*Görev yönergesi:*
İşçi direnişini anlatan metinde "Direnişte olan işçiler" ile "gerçekleştirmeye devam ediyor." arasındaki bölümü, bu iki ifade de dahil olmak üzere, hiçbir değişiklik yapmadan tekrarlayın.

*Verilen metin:*
◆ ◆ ◆ ◆

Direnişte olan işçiler ücretsiz izin saldırısı ardından Kod-29 bahanesiyle işten atıldı. 50 günün sonunda işçilerin direnişi ücretsiz izin ve Kod-29 saldırılarına yönelik oldu. İşçiler ücretsiz izin, Kod-29 ve taciz faili memurların işten çıkarılması talebiyle devam ettirdikleri direnişlerinin 60’ıncı, 84’üncü, 86’ncı, 91’inci ve 94’üncü günlerinde gözaltına alındı. İşçiler direnişlerini, Anadolu Grubu Yönetim Kurulu Başkanı Tuncay Özilhan’ın villası önünde ve Ümraniye’de bulunan Anadolu Grubu binası önünde gerçekleştirmeye devam ediyor.

◆ ◆ ◆ ◆

*Derlenen malzeme:*
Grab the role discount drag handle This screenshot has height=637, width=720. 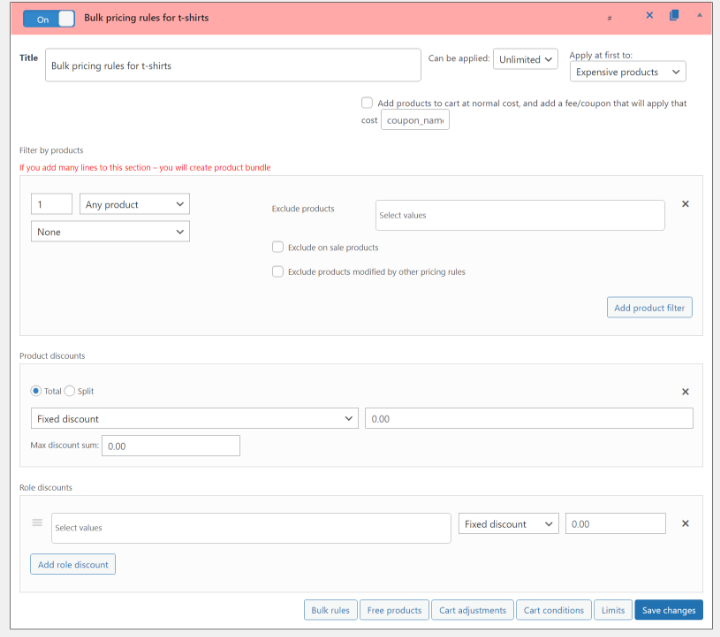[38, 523]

◆ ◆ ◆ ◆

*Alıştırma yanıtı:*
Direnişte olan işçiler ücretsiz izin saldırısı ardından Kod-29 bahanesiyle işten atıldı. 50 günün sonunda işçilerin direnişi ücretsiz izin ve Kod-29 saldırılarına yönelik oldu. İşçiler ücretsiz izin, Kod-29 ve taciz faili memurların işten çıkarılması talebiyle devam ettirdikleri direnişlerinin 60’ıncı, 84’üncü, 86’ncı, 91’inci ve 94’üncü günlerinde gözaltına alındı. İşçiler direnişlerini, Anadolu Grubu Yönetim Kurulu Başkanı Tuncay Özilhan’ın villası önünde ve Ümraniye’de bulunan Anadolu Grubu binası önünde gerçekleştirmeye devam ediyor.